What are opiates?

Opiates are commonly referred to as narcotics. And they are central nervous system depressants that are conventionally prescribed to relieve pain. Opiates produce two effects when they are taken: Pain relief and pleasure.

Common prescription opiates that are commonly abused are: Morphine, Cough syrups containing codeine, Meperidine and Paregoric containing opium.

There are three broad categories of opiates

Morphines: Morphines are opium derivatives that occur naturally

Opioids: Opioids are half-baked morphine synthetic derivatives that comprises oxymorphone, hydrocodone and oxycodone.

Synthetic compound class: These class of opiates include Fentanyl, Meperidine, Codeine, Propoxyphene, Methadone, Levorphanol and Alfentanil.

In the society today, the use of opiates illegally is growing and it is a major concern because of the health threats that it poses.

When someone abuses opiates, there is a tendency for the individual to have respiratory system problems.

This happens because, opiates slow down breathing. As a matter of fact, when opiates are taken in large quantities, the person’s respiratory system can be fully shut down and this causes eventual death.

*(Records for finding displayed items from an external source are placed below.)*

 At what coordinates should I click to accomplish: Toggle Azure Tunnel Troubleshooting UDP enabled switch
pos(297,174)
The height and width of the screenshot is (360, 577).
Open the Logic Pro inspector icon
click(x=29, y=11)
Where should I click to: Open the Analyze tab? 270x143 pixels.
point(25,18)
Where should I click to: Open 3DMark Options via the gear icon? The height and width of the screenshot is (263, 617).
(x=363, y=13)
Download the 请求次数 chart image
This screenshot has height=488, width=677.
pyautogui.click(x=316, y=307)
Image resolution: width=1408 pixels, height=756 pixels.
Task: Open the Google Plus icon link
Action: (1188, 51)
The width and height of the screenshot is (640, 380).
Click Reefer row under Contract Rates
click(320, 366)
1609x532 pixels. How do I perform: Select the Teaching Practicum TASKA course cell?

Someone who abuses opiates will certainly develop tolerance to it. And this implies that the individual would need more of the drugs to get the same effects.

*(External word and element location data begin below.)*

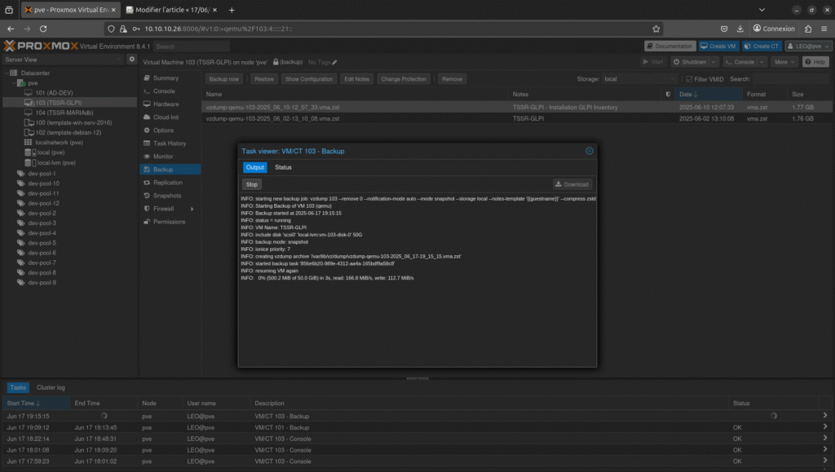The width and height of the screenshot is (835, 472).
Task: Click the Proxmox top Search field
Action: (x=192, y=46)
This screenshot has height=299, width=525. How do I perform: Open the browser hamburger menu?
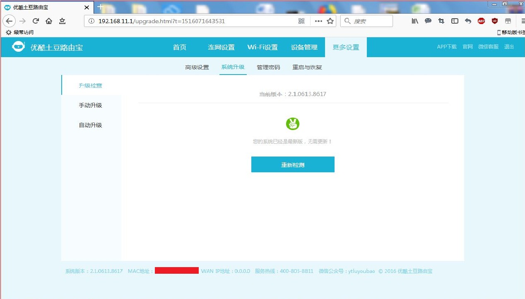click(x=523, y=21)
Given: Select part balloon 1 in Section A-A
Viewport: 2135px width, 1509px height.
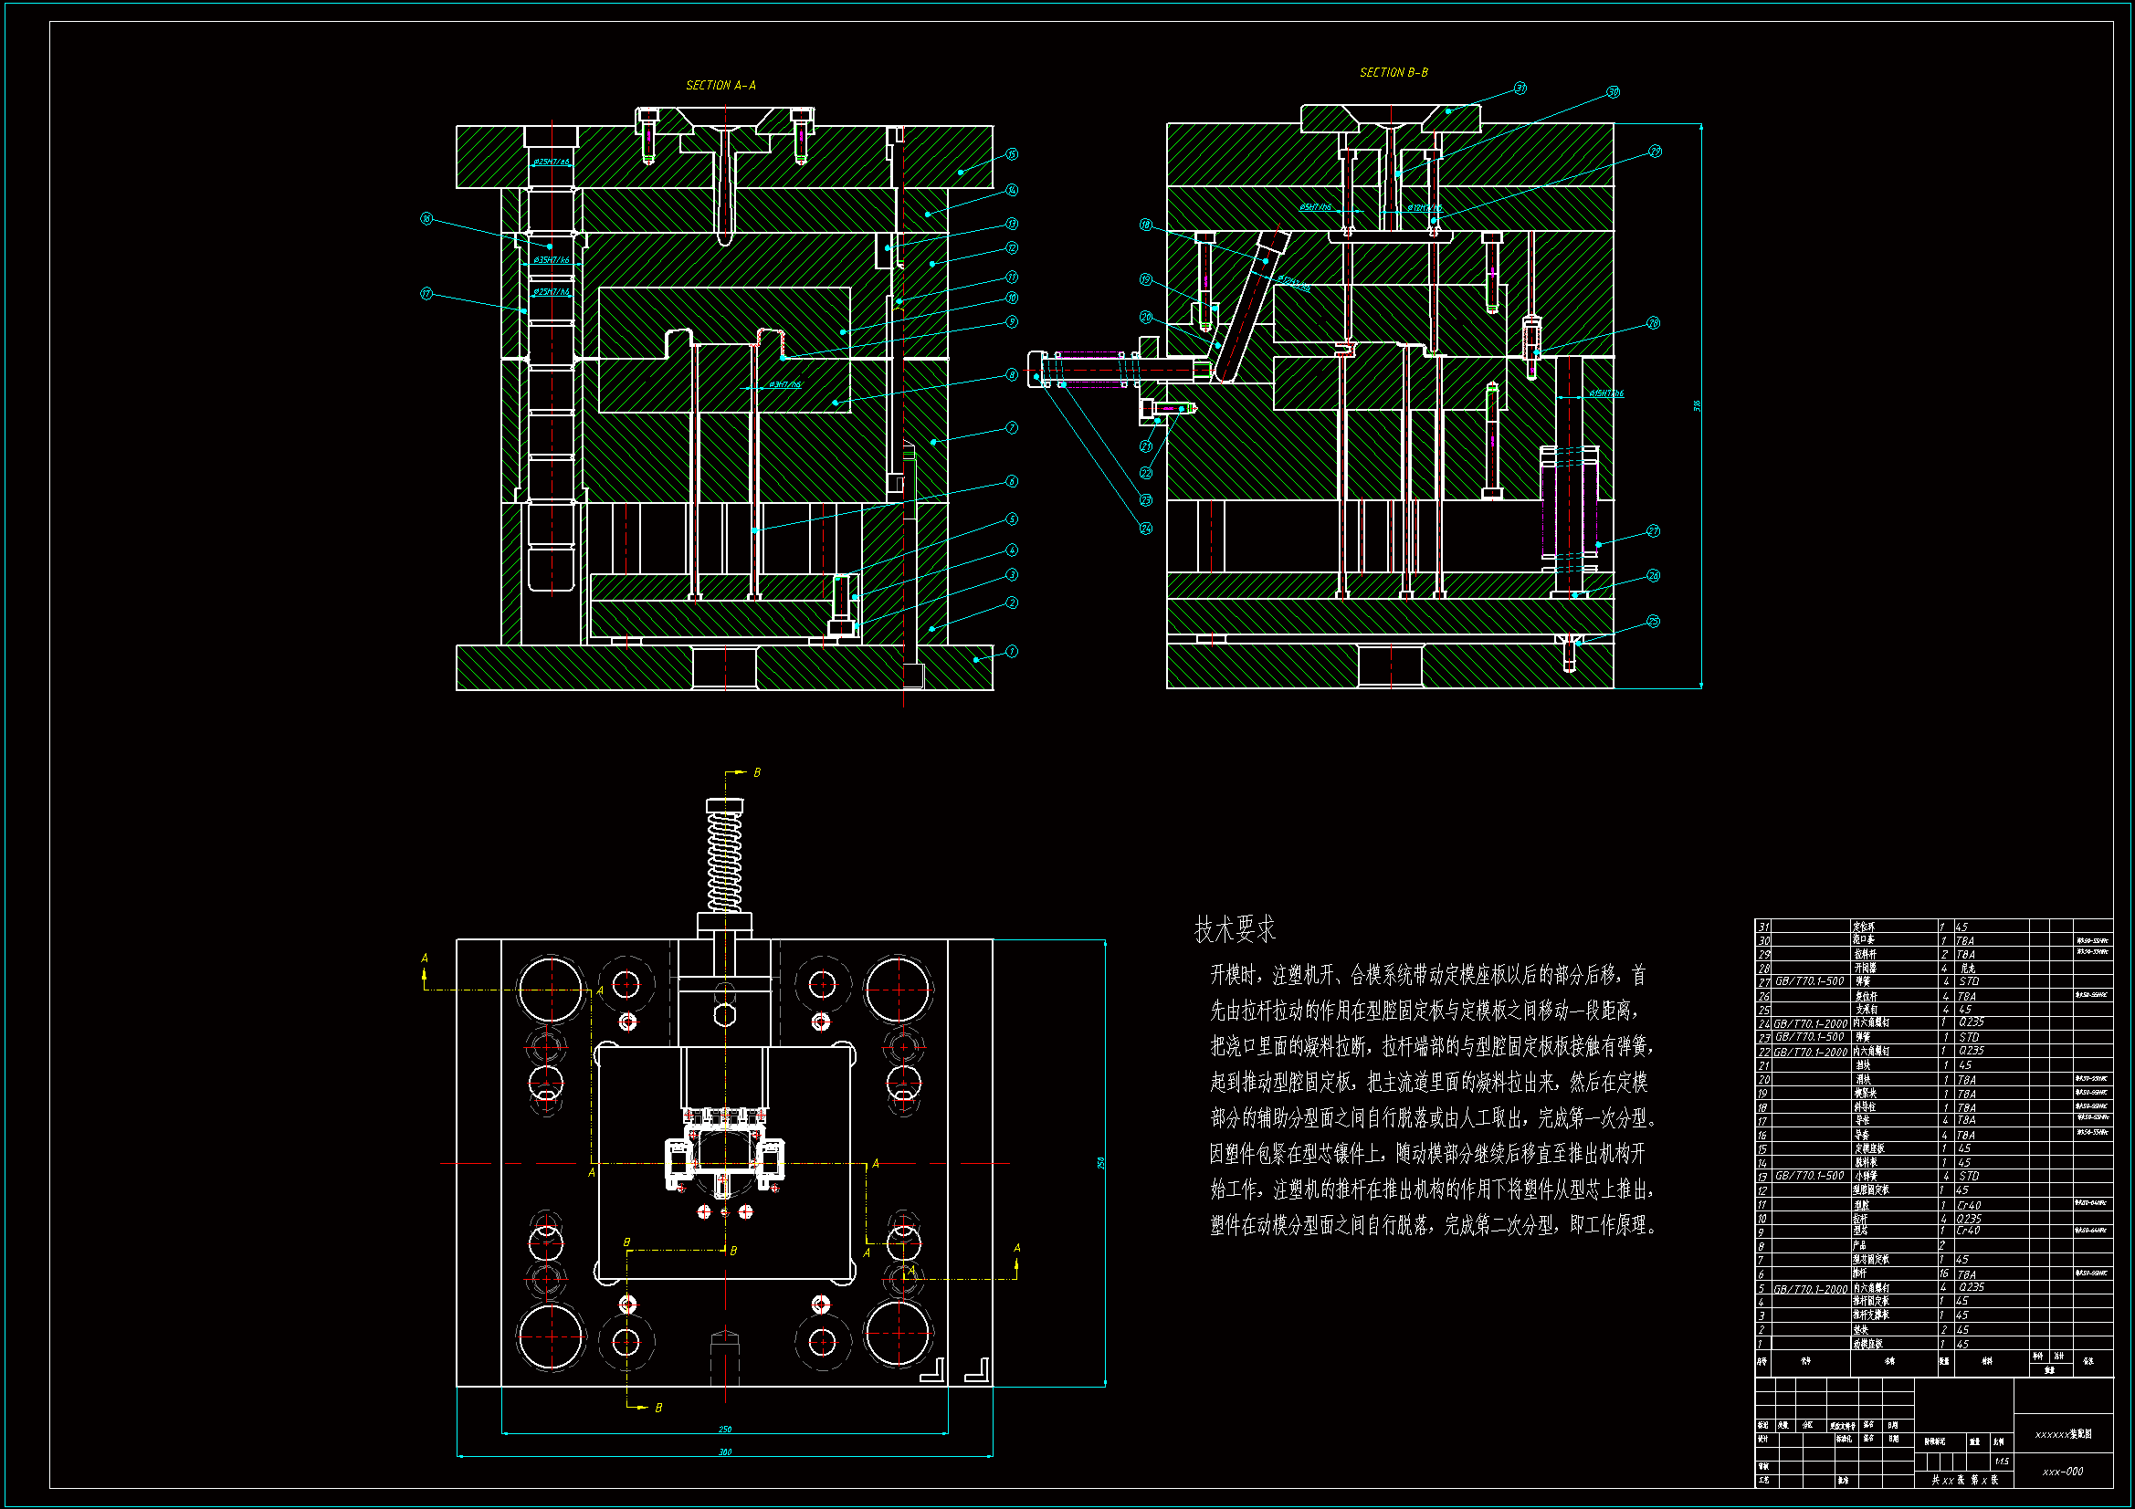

People who are addicted to opiates need to seek help for themselves before it becomes worse. And the first step in recovery is detoxification. Detoxification is primarily the removal of toxins build-up in the body.

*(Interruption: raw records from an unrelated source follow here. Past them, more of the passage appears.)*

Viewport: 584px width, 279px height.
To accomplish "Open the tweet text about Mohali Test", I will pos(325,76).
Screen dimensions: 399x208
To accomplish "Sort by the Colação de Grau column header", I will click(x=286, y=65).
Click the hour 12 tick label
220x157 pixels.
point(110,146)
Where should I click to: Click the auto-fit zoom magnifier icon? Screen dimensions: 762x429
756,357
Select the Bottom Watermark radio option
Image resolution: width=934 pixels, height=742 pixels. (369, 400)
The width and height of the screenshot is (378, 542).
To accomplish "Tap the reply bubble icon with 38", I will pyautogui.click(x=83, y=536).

The period of detoxification is not fixed because it depends on the severity of the individual’s abue problem. So, it could range between few days to a week or more.

When an individual is receiving treatment for opiates abuse, there is a tendency for the person to experience withdrawal symptoms. Some of the possible symptoms are listed below:

  • Muscle aches
  • Diarrhea
  • Yawning
  • Anxiety
  • Restlessness
  • Insomnia
  • Abdominal Cramps
  • Goosebumps
  • Nausea
  • Rapid Heart Beat
  • High Blood pressure
  • Sweating
  • Vomiting

To make the withdrawal symptoms milder, patients are often assisted with drugs to make them feel better. When an individual is done with detoxification, it becomes easy for them to take part in counseling and therapy sessions that would help them get their life back on track.